Temps partiel thérapeutique : nouvelles conditions d’octroi et de renouvellement

Santé et sécurité au travail

Le décret n° 2021-1462 du 8 novembre 2021 détermine les nouvelles modalités d’octroi et de renouvellement d’une autorisation d’exercer un service à temps partiel pour raison thérapeutique.

Le texte réglementaire fixe, pour les fonctionnaires et les agents contractuels de la fonction publique territoriale, les conditions d’octroi et de renouvellement d’une autorisation d’exercer un service à temps partiel pour raison thérapeutique. Il détermine ses effets sur la situation administrative de l’agent et les obligations auxquelles l’agent demandant le bénéfice ou bénéficiant d’un temps partiel pour raison thérapeutique est tenu de se soumettre en vue de l’octroi ou du maintien de ce temps partiel pour raison thérapeutique.

Le décret n° 2021-1462 du 8 novembre 2021 est publié en application de l’ordonnance n° 2020-1447 du 25 novembre 2020 portant diverses mesures en matière de santé et de famille dans la fonction publique.

Les nouvelles conditions d’octroi du temps partiel thérapeutique

Un agent public peut être autorisé à accomplir un service à temps partiel pour raison thérapeutique lorsque l’exercice des fonctions à temps partiel lui permet de bénéficier d’une rééducation ou d’une réadaptation professionnelle pour retrouver un emploi compatible avec son état de santé. L’autorisation d’exercice à temps partiel peut aussi être accordée si le maintien ou le retour à l’emploi de l’intéressé est reconnu comme étant de nature à favoriser l’amélioration de son état de santé.

Désormais pour bénéficier d’un temps partiel thérapeutique, un agent public doit effectuer une demande d’autorisation assortie d’un certificat médical qui mentionne la quotité de temps de travail, la durée et les modalités d’exercice des fonctions à temps partiel pour raison thérapeutique prescrites. Le temps partiel pour raison thérapeutique ne peut pas être inférieur au mi-temps. La quotité de travail accordée peut être de 50, 60, 70, 80 ou 90 %.

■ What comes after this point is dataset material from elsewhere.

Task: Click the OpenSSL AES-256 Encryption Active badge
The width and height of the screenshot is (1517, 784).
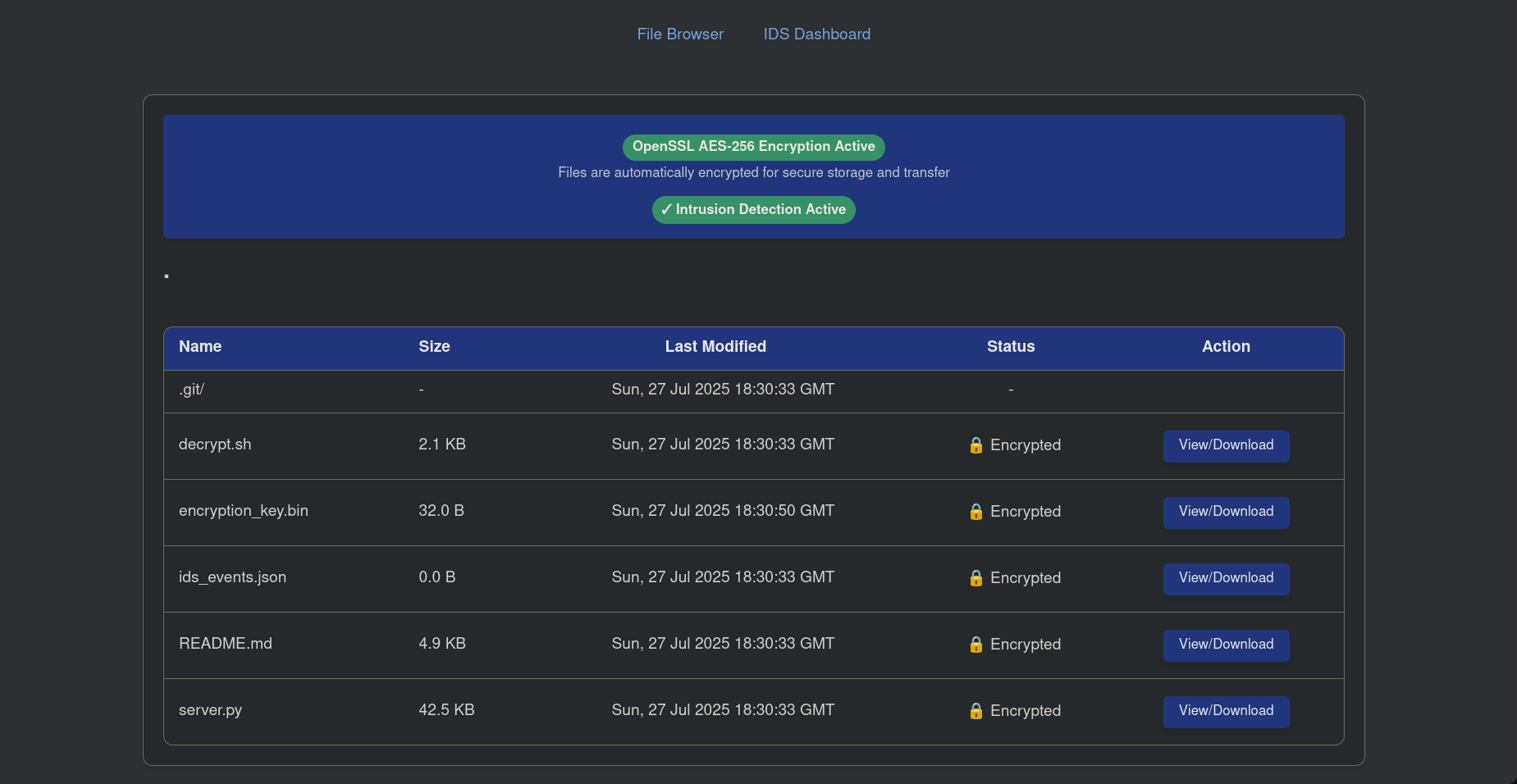Action: click(753, 147)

Tout agent en position d’activité peut maintenant faire une demande de travail à temps partiel thérapeutique. Il n’y a plus nécessité d’être préalablement placé en congé pour raison de santé. Le bénéficiaire d’une autorisation de service à temps partiel pour raison thérapeutique peut être autorisé sur sa demande à suivre une formation au cours de laquelle est dispensé un enseignement professionnel incompatible avec un service à temps partiel. Un agent public en temps partiel thérapeutique ne peut pas faire d’heures supplémentaires.

Conditions de contestation et de renouvellement du temps partiel thérapeutique

La durée maximale d’attribution du temps partiel thérapeutique est d’un an mais il est accordé par période d’un à trois mois tout au long de cette période. Les demandes de prolongation d’autorisation sont soumises à expertise médicale auprès d’un médecin agréé. L’autorisation d’exercer à temps partiel d’un agent public peut être levée s’il refuse de se présenter à la visite médicale d’expertise.

Les employeurs publics locaux peuvent toujours saisir le comité médical départemental au vu des conclusions du médecin agrée sollicité pour l’attribution du temps partiel thérapeutique. Si un avis défavorable est recueilli, les dispositions du décret n° 2021-1462 du 8 novembre 2021 indiquent que l’autorité territoriale peut rejeter la demande du fonctionnaire intéressé ou mettre un terme à la période de travail à temps partiel pour raison thérapeutique dont il bénéficie.

Durant le temps partiel pour raison thérapeutique, l’agent public perçoit l’intégralité de son traitement, du supplément familial de traitement et de l’indemnité de résidence. Les nouvelles conditions du temps partiel thérapeutique s’appliquent à compter du 11 novembre 2021 (article 57 de la loi n° 84-53 du 26 janvier 1984). Enfin, une portabilité du droit à travailler à temps partiel thérapeutique est instaurée en cas de mobilité.